2015 ha sido un año difícil para la Unión Europea, y 2016 no promete serlo menos. Temas conflictivos no van a faltar y titulares como los anteriores se repetirán.
A la tensión política y social que ha generado la larga crisis económica se han añadido serios conflictos geoestratégicos y la grave crisis de los refugiados. Estos acontecimientos conllevan formidables presiones políticas sobre los dirigentes de los Estados miembros, en una Unión Europea que acoge en su seno, a lo largo y ancho del continente, países muy diversos, cuyas prioridades e intereses políticos y geoestratégicos no siempre coinciden.
Este es un terreno fértil para que prosperen propuestas políticas populistas, basadas en enfoques puramente nacionales que responden a intereses locales de corto plazo. Desde las últimas elecciones al Parlamento europeo hemos podido comprobar en muchos países el avance electoral de partidos políticos con este tipo de planteamientos.
El momento que vive Europa es, por tanto, excepcional, y la superación de los retos que plantea exige grandes dosis de liderazgo. Exige, en definitiva, que los líderes de las naciones europeas sean capaces de transformarse cada vez más en verdaderos líderes del conjunto de Europa. Si esto no sucede, corremos el riesgo de malograr los avances conseguidos hasta ahora en la conformación política de Europa. Y, lo que es aún más importante, de no avanzar lo necesario para que Europa sea un actor político relevante en el concierto mundial, en beneficio, en último término, de sus propios ciudadanos y de la comunidad internacional.

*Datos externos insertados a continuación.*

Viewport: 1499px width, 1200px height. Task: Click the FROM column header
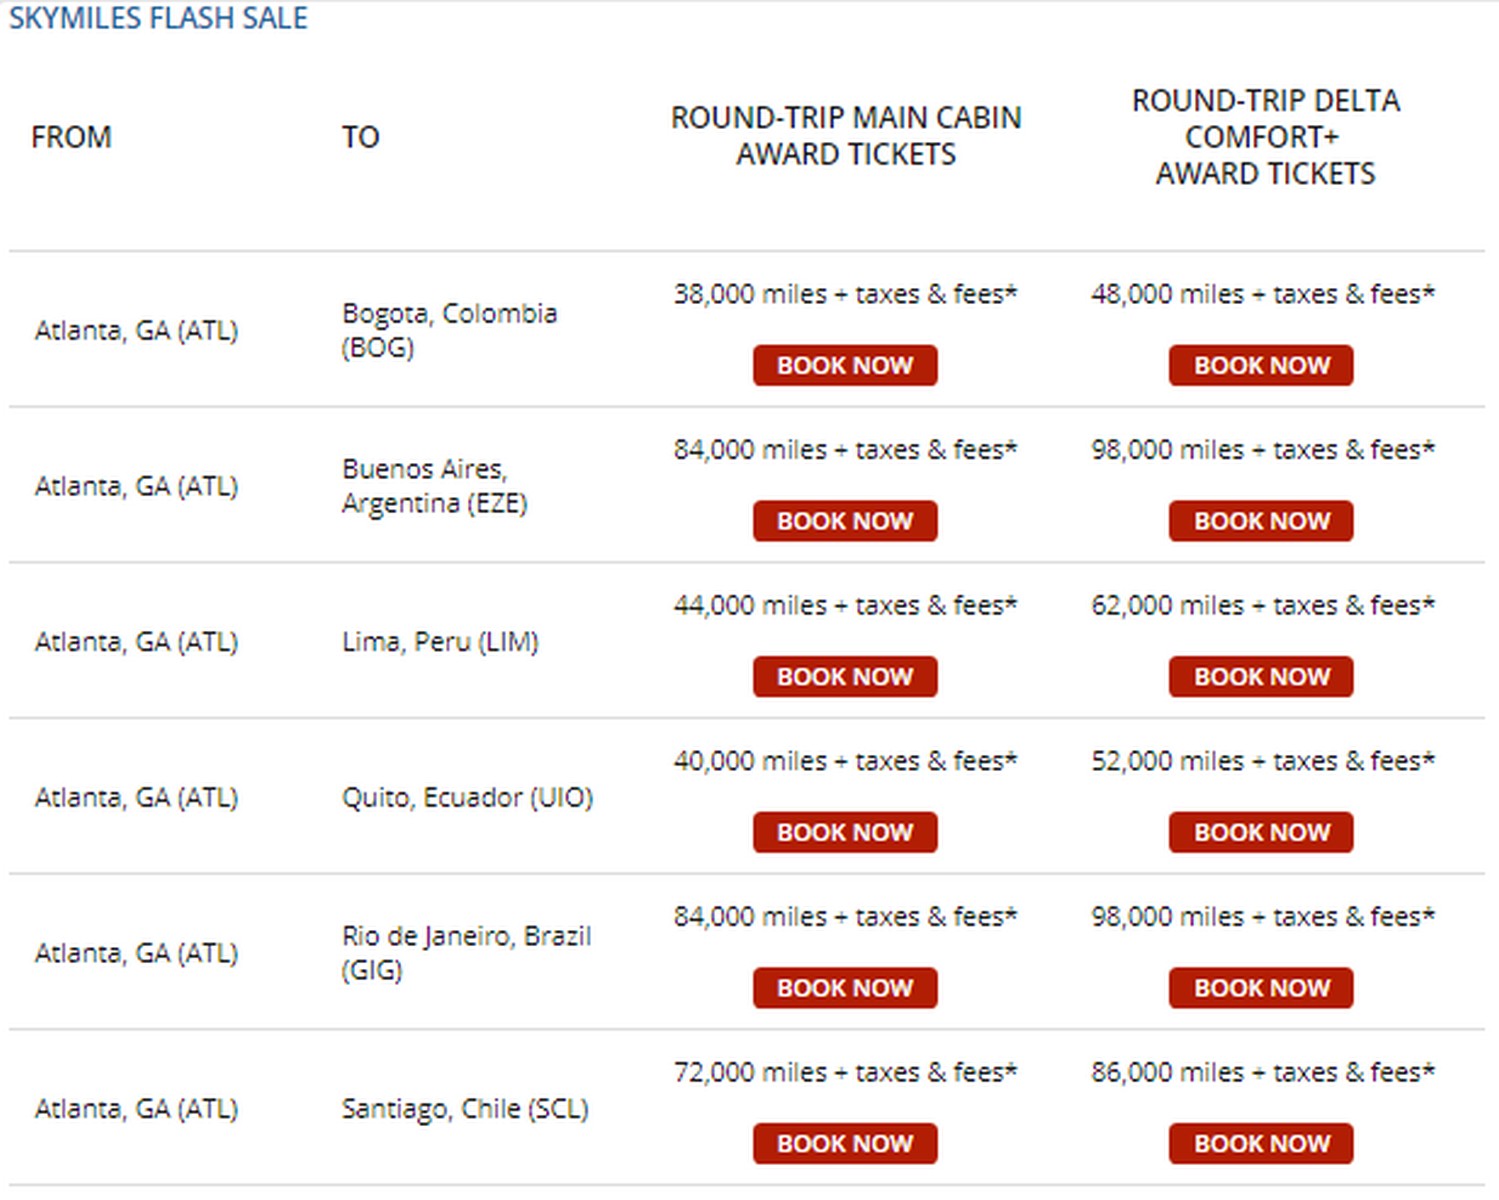[x=71, y=137]
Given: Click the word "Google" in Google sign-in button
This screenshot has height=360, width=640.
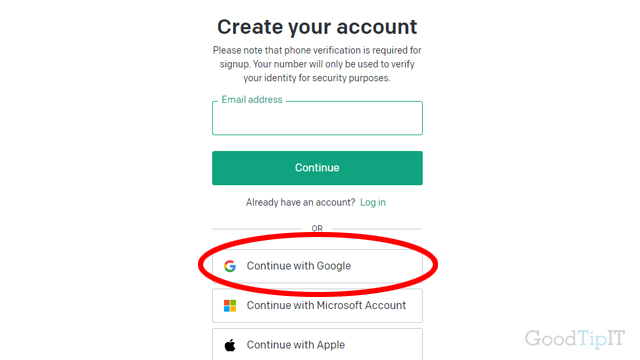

Impulsar la construcción política de Europa no significa anteponer los intereses europeos a los nacionales, sino persuadir a los electorados nacionales de que una organización política del conjunto de Europa favorece, a la larga, a todas las naciones del continente, y que los costes y obstáculos inmediatos, que sin duda existen, deben abordarse con una estrategia de negociación amplia, de tal modo que, con el gradualismo que sea necesario, todos los países miembros obtengan beneficios en algunos temas y cedan en otros.
El impulso político de la idea de Europa tampoco significa imponer desde arriba a la ciudadanía un sentimiento de pertenencia europea que hoy en día apenas existe. El verdadero liderazgo político, el liderazgo transformador, no consiste en ir a remolque de las encuestas de opinión pública, sino en establecer la visión de un proyecto político común ilusionante que atienda al interés general de los europeos y se fundamente en los valores compartidos por nuestras sociedades. Desde estas premisas, el liderazgo político que Europa necesita debería impulsar la comunicación y las actuaciones concretas (normas e instituciones) que, de forma gradual pero firme, establezcan un mismo horizonte político para las diversas sociedades del continente.
Solo con este tipo de liderazgo transformador se evitará la decadencia de las naciones europeas a la que nos aboca la Europa del no.